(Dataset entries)
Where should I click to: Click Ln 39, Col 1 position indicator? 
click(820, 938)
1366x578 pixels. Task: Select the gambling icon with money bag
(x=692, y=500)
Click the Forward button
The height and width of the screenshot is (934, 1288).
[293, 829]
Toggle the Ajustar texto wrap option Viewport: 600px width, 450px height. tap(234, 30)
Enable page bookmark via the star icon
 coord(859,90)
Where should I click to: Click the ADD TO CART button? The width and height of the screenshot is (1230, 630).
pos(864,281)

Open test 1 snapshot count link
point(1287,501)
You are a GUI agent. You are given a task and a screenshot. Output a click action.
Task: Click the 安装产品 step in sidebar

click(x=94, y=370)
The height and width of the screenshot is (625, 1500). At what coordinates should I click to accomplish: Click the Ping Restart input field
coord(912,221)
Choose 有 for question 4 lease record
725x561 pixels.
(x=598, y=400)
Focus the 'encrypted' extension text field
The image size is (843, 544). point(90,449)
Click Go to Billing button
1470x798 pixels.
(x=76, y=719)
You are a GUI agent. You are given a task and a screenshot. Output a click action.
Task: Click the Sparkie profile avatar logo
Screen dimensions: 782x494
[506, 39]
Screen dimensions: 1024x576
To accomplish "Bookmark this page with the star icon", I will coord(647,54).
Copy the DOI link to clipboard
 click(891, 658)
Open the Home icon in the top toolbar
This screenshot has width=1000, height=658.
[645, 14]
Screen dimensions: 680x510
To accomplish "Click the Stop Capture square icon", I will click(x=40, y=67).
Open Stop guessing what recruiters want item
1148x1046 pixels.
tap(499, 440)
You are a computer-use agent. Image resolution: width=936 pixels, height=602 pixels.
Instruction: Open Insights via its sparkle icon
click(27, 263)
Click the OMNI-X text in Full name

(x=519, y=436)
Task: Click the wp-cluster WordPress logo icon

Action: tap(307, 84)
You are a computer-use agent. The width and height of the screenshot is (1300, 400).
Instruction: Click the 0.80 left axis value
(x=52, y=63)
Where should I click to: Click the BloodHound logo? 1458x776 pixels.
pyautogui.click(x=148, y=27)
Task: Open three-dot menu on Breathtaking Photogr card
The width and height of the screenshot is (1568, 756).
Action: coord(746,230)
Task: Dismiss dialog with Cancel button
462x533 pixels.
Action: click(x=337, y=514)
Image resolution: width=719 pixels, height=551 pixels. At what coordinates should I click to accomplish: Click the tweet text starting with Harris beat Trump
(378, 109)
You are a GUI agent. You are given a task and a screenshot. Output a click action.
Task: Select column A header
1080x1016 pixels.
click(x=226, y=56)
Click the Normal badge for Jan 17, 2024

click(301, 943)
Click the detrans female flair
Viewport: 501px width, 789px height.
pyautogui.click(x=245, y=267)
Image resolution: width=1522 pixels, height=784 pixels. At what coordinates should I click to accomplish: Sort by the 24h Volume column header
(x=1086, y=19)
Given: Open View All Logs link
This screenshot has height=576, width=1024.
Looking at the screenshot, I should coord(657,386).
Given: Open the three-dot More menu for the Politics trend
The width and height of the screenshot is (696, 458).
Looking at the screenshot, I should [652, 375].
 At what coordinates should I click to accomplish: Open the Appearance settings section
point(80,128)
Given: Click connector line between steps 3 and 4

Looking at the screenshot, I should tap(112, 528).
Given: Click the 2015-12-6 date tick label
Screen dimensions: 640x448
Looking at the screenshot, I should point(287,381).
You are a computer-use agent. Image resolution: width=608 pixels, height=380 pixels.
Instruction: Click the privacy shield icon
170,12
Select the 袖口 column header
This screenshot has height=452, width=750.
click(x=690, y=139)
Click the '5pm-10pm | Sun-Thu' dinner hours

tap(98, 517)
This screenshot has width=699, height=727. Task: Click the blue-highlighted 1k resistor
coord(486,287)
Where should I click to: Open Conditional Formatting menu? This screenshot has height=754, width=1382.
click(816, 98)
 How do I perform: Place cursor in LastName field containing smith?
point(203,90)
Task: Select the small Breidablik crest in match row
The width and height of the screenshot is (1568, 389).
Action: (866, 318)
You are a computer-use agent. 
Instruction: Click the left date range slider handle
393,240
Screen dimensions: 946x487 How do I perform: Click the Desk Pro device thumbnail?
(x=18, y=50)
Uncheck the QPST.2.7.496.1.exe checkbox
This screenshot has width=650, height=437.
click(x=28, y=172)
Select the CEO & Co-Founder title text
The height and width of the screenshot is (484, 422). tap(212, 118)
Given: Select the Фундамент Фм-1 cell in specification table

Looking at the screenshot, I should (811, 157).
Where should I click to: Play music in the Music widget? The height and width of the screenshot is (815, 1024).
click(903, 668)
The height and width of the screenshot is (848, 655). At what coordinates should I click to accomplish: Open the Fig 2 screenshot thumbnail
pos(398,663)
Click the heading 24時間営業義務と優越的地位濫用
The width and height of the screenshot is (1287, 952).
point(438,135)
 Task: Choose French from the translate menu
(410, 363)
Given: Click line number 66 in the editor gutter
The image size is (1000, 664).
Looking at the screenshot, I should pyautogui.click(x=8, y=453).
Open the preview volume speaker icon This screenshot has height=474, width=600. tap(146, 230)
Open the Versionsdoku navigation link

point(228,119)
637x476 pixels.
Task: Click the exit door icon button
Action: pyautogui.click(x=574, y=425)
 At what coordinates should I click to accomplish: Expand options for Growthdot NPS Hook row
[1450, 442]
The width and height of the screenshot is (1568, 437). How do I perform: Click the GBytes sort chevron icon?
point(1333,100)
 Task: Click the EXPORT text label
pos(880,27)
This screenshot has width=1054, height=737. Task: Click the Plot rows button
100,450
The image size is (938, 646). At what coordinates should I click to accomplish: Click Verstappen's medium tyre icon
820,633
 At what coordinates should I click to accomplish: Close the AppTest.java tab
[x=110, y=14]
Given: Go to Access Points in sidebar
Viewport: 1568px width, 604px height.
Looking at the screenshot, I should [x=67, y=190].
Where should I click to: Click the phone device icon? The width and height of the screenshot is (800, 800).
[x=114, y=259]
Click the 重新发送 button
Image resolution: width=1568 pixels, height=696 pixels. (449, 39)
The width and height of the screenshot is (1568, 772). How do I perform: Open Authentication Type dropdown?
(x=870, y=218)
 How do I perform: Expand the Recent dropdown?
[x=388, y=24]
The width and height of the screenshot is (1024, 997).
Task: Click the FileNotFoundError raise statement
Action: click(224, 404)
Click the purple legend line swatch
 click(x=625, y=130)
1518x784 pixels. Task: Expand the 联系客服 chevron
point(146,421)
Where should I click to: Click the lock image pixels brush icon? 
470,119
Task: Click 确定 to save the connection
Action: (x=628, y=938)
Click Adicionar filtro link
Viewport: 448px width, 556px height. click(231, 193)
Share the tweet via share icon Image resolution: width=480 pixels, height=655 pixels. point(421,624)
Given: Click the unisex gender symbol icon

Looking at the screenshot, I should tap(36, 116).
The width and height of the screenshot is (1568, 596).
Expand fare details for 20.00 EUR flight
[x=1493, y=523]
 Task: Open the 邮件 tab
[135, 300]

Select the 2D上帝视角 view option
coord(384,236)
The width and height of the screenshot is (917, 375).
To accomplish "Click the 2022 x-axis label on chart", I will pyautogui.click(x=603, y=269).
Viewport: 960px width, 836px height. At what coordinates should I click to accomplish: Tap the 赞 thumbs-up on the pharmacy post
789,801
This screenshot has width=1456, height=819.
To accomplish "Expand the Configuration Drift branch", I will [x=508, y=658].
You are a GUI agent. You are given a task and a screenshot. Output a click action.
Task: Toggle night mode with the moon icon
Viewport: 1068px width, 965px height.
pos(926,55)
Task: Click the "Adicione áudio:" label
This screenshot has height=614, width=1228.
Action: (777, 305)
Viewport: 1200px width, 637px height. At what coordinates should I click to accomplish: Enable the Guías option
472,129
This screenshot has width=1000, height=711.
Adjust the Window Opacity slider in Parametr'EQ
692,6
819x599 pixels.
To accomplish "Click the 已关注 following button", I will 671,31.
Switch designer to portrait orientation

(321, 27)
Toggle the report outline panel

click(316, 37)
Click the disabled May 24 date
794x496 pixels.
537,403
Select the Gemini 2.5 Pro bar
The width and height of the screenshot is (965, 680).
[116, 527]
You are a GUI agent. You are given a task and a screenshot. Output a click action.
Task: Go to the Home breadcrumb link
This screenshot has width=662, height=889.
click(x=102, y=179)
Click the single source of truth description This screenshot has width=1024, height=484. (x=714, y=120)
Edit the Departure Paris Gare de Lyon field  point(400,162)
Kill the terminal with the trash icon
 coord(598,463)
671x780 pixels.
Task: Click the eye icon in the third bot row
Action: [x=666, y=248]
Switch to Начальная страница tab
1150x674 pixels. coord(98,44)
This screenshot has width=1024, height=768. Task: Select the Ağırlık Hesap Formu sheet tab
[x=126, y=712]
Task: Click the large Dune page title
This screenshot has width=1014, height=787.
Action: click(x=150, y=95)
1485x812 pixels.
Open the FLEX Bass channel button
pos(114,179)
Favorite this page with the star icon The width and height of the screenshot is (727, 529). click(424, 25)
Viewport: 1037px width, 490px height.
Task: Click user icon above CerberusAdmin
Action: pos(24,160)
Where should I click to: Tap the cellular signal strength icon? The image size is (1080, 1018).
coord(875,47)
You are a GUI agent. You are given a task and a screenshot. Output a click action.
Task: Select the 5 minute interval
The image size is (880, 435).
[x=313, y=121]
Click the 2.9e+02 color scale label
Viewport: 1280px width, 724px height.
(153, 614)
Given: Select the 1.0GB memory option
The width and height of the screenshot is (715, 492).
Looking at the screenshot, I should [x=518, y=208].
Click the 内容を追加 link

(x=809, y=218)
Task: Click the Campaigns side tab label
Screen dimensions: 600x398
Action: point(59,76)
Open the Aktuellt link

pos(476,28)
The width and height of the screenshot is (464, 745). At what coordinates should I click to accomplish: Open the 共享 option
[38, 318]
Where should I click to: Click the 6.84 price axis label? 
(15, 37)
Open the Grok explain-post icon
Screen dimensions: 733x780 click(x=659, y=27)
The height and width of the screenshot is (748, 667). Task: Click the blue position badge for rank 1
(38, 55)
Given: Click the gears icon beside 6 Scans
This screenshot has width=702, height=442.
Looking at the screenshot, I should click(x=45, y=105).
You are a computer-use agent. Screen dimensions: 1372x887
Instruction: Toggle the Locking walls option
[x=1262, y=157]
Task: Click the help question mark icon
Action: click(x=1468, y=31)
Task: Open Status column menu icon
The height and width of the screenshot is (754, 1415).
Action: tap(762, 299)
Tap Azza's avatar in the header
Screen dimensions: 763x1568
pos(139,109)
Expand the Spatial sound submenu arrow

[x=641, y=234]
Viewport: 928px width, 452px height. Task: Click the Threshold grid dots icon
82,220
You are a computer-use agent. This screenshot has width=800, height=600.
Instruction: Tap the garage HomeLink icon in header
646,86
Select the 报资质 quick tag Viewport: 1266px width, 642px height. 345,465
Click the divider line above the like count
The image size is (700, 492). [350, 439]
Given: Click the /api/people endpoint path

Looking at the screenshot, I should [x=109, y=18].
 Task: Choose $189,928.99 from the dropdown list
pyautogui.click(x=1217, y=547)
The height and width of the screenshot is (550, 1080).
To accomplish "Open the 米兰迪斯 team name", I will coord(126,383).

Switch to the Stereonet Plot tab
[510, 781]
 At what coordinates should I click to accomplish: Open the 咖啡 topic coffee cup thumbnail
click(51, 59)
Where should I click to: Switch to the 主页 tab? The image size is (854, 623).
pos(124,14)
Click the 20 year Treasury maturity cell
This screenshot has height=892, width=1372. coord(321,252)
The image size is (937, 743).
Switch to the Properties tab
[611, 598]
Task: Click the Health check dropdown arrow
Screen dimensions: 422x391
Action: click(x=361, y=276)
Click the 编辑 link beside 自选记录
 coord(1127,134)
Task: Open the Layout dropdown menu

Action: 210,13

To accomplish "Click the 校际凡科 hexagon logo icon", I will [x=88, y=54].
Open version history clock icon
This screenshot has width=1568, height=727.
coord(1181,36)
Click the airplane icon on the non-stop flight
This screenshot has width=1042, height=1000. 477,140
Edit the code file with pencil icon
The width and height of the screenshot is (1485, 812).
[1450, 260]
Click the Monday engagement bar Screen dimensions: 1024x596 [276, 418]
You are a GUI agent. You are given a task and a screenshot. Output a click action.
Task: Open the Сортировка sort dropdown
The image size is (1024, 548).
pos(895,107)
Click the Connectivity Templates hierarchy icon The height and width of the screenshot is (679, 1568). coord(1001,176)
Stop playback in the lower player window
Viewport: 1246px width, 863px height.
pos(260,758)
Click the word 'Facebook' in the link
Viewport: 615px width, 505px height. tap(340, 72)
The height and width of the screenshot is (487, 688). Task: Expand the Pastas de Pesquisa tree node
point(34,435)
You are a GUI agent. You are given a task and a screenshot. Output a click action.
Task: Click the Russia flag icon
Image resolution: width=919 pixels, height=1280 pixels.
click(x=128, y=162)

### YOUR GOAL
The answer is a number alone: how many lines of the data contain the string "avatar"?

### SOLUTION TO THIS EXERCISE
2